Quando estamos com o Biscoito no colo, e ele está naquele momento chato pré-sono, se estivermos sentados não tem jeito: ele chora! Basta levantar que ele sossega. Isso se tiver sorte de não ter que ficar andando com ele (mas isso às vezes dá pra dar uma enganada chacoalhando um pouco). E se você estiver cansado, com o braço doendo e as costas moídas, o problema é seu! O bebê quer que você fique de pé. Ai dos seus ouvidos se não for assim.

E o segundo sensor que todo bebê carrega consigo é o velocímetro. Esse talvez tenha algumas variações, dependendo da fábrica, modelo, motor e combustível. Mas via de regra é entrar com o bebê no carro e começar a andar que o choro cessa. Claro que isso não vai funcionar em caso de dores ou fome. Esse sensor não tem a capacidade de anular os outros.

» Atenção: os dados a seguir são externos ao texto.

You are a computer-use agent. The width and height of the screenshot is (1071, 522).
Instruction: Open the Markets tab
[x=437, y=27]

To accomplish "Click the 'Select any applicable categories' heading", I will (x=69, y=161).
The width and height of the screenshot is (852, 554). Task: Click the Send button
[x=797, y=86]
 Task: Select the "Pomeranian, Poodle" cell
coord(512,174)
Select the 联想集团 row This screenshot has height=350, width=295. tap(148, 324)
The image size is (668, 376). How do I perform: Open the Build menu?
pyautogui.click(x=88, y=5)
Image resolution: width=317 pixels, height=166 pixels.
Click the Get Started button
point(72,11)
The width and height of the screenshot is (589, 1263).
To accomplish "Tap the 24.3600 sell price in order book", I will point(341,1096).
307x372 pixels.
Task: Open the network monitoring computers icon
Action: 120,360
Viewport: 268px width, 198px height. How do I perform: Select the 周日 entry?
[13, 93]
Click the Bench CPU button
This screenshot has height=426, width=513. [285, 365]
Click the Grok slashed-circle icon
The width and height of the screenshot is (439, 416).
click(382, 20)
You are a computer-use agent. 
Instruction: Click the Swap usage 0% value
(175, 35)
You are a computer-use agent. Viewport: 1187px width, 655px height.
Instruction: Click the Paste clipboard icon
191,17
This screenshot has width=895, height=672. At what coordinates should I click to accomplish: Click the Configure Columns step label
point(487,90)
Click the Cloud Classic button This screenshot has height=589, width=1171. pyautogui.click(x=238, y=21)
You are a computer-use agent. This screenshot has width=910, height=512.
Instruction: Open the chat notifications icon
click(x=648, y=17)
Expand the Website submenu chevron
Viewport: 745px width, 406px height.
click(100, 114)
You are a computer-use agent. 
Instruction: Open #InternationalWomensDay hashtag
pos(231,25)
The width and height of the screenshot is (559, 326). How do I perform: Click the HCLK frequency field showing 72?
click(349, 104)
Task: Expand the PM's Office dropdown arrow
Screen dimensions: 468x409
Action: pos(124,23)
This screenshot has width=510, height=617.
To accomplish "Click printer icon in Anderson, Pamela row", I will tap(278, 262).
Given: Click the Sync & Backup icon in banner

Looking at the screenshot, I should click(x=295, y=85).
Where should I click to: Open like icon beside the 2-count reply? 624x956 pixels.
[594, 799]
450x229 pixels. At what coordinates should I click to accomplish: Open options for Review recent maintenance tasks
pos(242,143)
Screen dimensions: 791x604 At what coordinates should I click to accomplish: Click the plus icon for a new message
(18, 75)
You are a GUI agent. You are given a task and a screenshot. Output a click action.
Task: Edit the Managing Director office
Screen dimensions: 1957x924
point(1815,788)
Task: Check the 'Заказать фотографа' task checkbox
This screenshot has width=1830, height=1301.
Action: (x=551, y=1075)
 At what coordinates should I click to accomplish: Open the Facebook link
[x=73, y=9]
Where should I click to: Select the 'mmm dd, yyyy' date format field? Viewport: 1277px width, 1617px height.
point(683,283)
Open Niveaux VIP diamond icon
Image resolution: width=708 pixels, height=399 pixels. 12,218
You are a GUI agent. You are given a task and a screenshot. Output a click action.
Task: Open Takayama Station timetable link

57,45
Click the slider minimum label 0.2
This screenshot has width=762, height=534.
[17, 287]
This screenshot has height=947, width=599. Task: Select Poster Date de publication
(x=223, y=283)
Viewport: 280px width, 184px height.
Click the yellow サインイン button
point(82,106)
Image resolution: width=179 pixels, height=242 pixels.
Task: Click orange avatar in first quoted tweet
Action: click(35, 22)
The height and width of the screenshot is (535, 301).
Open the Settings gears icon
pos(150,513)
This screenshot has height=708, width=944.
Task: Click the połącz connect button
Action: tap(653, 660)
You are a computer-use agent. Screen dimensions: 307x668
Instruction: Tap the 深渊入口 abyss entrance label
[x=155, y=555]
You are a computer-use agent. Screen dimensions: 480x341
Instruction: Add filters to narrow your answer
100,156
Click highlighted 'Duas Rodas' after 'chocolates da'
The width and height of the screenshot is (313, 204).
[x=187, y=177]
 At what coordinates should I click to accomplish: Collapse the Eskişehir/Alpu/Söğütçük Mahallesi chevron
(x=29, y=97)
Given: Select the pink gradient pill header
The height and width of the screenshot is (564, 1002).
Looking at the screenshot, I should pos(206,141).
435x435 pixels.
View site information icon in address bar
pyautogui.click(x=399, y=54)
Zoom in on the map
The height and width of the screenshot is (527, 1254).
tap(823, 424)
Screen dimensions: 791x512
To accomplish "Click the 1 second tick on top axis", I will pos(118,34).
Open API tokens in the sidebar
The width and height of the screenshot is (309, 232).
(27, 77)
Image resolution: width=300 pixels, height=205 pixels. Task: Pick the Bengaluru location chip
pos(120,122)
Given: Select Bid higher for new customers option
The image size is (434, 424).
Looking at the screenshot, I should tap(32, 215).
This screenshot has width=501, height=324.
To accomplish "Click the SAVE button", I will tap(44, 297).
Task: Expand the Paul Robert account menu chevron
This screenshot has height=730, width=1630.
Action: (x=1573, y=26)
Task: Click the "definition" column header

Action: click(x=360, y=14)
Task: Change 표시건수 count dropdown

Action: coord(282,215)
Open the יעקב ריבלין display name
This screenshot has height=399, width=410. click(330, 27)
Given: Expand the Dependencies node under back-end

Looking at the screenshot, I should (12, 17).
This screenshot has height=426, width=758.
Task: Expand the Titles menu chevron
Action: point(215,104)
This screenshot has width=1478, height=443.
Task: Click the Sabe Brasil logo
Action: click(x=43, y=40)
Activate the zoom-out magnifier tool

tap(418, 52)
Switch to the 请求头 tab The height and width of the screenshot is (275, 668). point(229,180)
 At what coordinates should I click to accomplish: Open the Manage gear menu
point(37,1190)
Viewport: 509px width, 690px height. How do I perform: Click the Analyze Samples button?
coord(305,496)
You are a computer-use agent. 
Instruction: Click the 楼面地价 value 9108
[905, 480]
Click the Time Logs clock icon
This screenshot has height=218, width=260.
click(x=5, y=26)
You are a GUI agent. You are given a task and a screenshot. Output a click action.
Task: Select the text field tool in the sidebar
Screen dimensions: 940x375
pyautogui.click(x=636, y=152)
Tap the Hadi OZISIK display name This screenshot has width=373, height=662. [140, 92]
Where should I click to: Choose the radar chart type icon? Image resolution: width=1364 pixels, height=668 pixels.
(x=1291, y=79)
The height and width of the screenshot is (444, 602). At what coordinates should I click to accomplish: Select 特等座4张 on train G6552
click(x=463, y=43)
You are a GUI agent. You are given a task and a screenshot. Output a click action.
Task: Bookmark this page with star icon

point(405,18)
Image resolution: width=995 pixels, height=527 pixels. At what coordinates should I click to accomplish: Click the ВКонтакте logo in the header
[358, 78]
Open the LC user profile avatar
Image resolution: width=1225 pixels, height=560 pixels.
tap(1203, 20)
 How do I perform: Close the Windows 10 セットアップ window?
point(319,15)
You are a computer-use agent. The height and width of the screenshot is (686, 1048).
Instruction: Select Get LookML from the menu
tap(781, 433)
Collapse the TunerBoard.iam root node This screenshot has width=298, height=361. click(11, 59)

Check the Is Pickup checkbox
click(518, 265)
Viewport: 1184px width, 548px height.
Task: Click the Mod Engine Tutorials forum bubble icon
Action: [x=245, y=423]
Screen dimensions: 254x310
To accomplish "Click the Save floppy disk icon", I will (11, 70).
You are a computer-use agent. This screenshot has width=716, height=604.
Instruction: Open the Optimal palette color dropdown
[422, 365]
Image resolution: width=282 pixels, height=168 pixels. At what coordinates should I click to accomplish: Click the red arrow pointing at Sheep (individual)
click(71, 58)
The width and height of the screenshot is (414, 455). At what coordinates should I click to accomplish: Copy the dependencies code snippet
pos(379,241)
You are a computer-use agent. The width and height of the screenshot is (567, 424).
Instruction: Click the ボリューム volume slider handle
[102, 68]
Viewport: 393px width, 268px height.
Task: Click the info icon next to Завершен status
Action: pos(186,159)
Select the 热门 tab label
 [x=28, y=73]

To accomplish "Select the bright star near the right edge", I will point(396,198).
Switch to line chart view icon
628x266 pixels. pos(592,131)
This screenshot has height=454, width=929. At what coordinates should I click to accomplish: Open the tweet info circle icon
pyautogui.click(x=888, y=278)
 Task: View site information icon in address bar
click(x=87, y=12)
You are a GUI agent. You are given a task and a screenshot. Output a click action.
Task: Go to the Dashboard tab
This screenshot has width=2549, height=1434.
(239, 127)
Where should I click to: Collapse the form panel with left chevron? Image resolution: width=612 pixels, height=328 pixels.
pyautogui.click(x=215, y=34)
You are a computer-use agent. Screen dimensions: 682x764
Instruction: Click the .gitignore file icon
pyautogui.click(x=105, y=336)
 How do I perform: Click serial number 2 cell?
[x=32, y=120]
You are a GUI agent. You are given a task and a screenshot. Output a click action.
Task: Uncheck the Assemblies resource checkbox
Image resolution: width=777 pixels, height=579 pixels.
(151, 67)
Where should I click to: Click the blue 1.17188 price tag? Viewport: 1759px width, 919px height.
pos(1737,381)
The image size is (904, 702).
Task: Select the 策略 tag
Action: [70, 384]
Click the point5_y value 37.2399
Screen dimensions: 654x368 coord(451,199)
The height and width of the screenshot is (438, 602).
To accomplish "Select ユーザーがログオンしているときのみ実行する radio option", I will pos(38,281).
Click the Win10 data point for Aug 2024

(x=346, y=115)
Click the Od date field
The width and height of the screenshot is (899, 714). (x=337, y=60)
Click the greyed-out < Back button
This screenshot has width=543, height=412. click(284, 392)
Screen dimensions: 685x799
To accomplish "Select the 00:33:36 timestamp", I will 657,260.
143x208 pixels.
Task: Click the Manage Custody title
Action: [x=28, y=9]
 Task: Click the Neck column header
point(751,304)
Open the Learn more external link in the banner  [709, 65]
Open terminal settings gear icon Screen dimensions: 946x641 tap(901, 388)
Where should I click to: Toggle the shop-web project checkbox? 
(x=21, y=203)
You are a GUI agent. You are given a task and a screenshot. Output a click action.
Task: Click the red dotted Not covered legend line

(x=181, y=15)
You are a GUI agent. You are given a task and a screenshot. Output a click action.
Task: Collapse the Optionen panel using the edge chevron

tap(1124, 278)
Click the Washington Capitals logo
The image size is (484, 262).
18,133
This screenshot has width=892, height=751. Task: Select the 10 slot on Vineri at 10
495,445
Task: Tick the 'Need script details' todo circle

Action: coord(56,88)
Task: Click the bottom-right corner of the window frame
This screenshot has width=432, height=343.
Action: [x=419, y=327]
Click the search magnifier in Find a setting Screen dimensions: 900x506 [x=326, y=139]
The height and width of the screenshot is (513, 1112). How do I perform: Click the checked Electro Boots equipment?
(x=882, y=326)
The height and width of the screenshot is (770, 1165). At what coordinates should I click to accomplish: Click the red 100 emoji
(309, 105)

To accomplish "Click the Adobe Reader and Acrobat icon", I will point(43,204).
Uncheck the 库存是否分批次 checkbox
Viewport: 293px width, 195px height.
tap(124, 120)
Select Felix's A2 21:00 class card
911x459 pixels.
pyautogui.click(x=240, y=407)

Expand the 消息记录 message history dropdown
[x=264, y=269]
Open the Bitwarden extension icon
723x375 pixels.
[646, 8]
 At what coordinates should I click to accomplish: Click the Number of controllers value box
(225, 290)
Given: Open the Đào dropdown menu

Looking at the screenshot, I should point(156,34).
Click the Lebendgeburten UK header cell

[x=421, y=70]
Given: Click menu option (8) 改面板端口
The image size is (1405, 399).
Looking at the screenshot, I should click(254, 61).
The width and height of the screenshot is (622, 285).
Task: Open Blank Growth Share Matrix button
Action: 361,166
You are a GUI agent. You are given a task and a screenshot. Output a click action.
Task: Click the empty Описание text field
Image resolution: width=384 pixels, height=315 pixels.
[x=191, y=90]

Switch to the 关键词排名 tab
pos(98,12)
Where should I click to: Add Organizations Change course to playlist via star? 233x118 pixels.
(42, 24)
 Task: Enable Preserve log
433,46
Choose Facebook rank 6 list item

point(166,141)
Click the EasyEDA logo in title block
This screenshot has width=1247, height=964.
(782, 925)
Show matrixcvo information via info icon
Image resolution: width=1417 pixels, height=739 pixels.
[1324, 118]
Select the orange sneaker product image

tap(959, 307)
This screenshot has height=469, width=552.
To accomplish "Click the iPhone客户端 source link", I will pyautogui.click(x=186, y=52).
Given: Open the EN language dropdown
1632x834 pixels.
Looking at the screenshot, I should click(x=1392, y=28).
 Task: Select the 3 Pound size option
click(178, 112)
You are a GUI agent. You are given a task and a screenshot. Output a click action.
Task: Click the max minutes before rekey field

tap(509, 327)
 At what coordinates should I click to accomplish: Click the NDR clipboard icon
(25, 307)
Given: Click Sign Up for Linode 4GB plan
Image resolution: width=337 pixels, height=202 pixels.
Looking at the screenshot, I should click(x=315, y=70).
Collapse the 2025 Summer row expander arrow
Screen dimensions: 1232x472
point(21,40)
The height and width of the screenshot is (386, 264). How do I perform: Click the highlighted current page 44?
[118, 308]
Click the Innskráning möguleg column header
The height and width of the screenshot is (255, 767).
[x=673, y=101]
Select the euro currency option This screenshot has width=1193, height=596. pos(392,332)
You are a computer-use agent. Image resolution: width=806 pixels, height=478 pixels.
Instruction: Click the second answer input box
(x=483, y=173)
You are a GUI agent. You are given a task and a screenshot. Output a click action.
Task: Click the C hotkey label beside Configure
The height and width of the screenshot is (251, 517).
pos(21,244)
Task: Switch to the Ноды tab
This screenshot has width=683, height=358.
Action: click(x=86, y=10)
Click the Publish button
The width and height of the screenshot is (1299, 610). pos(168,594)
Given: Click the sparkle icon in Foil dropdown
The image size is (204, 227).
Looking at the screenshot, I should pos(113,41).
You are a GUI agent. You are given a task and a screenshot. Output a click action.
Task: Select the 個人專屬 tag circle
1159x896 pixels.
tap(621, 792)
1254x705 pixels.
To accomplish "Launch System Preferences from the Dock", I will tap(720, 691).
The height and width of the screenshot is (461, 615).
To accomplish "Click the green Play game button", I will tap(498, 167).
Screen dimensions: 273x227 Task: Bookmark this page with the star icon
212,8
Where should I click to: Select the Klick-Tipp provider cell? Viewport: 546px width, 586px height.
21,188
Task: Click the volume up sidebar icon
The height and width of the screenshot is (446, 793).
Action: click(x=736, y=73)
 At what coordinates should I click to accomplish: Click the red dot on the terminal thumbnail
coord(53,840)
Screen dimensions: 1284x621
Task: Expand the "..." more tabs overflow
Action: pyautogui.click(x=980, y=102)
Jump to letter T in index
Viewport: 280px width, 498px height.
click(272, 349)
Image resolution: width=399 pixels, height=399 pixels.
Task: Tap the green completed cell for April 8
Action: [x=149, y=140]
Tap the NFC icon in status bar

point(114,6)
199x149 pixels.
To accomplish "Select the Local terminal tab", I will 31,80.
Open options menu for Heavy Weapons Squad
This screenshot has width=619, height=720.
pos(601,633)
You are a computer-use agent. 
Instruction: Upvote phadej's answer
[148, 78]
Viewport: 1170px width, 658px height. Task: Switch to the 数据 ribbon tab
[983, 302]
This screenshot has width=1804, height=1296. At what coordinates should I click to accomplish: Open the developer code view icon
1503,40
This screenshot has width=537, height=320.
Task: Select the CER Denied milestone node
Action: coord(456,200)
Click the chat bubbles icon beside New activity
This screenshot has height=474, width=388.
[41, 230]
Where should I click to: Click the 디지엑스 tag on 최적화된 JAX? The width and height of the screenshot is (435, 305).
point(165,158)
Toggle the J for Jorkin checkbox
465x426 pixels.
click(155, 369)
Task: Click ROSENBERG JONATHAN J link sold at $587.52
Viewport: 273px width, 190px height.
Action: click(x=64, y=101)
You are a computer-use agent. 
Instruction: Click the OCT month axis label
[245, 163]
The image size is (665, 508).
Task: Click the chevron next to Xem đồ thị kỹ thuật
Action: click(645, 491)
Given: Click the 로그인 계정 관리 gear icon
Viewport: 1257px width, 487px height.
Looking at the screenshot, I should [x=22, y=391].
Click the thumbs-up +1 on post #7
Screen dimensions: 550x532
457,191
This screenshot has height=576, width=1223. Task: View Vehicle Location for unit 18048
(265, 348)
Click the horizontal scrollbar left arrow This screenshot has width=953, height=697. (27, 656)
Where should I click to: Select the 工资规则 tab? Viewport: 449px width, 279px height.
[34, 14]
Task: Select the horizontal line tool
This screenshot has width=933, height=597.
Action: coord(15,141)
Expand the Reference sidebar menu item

Com o Biscoito a regra é clara: o carro deve estar sempre a mais de 20 Km/h. Até atingir essa velocidade o choro é constante, e sempre que o carro começa a frear (trânsito, semáforo, esquina, etc.) e chega nessa velocidade pode esperar pelo início do choro.

Pelo menos os dois sensores não funcionam ao mesmo tempo. Já pensou ter que ficar com o Biscoito no colo andando a pelo menos 20 Km/h? Pelo menos seria um belo exercício.